Nowadays, Newfoundlands are still used as working dogs in some capacity. They have been known to work as search and rescue dogs, as well as therapy dogs. They are also excellent at water sports due to their swimming ability and their love of water.
Bernese Mountain Dog
The Bernese Mountain Dog was originally used for herding and driving livestock. These dogs are still used for this purpose in some parts of the world, but they have also become popular family pets.
Their size and strength make them ideal for working roles such as search and rescue, as well as being excellent guard dogs. They are also known to be very intelligent, which makes them easy to train for various roles.
The Bullmastiff was created by gamekeepers in Victorian England to help them stop poachers on their land. These dogs were bred by crossing the English Mastiff with the Bulldog, which resulted in a dog with the size and strength to take down a poacher, but with the loyalty and docility to not hurt them.

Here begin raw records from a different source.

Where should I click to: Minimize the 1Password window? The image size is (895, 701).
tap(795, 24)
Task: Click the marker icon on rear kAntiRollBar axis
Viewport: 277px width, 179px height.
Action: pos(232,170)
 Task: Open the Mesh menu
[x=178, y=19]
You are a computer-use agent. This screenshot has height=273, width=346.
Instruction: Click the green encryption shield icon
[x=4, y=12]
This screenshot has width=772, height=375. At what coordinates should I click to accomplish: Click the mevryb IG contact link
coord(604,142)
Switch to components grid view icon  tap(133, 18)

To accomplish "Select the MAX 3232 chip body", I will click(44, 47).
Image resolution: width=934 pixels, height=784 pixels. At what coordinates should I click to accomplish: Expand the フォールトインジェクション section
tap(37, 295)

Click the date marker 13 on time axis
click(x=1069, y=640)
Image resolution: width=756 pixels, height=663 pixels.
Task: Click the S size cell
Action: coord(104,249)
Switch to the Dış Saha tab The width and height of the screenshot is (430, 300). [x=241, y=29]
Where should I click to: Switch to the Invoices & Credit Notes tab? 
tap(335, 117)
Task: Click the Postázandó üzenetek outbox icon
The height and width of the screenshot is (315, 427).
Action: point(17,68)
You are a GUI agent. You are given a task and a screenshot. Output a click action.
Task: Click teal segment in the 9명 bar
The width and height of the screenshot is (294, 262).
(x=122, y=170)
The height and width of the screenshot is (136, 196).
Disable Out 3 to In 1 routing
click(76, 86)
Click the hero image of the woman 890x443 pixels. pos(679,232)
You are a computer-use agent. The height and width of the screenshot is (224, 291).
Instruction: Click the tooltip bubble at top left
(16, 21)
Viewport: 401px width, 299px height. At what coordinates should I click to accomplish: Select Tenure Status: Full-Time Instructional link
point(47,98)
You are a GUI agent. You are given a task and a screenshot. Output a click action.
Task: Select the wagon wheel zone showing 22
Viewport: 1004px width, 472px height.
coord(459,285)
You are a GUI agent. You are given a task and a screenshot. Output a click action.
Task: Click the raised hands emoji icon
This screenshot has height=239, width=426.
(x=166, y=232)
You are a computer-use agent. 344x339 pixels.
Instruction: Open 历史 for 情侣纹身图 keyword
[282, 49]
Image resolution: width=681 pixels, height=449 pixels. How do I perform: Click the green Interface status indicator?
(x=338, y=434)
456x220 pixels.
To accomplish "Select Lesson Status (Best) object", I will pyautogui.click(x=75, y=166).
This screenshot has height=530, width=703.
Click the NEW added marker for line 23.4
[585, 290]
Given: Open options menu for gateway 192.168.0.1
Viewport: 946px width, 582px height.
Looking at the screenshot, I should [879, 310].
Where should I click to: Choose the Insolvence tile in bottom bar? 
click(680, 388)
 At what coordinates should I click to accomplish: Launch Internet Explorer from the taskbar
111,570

Bullmastiffs are often used as guard dogs or family pets. They are known to be very gentle and tolerant with children, which makes them ideal for families. They are also very loyal and protective, making them excellent guard dogs.
Bullmastiffs make excellent working dogs as they are very intelligent and respond well to training. They are also known to be very brave, which is essential for roles such as search and rescue or police work.
Siberian Huskies have a very high drive; this means they can be difficult to control. Owners, or those using these dogs for work, should allocate time to spend training the dogs. However, once this time is spent, the Siberian Husky can make an excellent working dog.
Their high drive means they are excellent at sledding and racing. While this might be less common in the UK, these skills have been used in sports like Canicross and pulling skateboards, modified bikes, etc.
They have also been used as search and rescue dogs as well as working dogs in the UK armed forces.
To Sum Up
All of the breeds on this list are just some that the Kennel Club states are the most commonly bought from the Working Group.
These breeds have become popular working dogs in the UK due to their temperaments and trainability; both aspects are essential in developing skills required for certain jobs, like sniffer dogs and search and rescue dogs.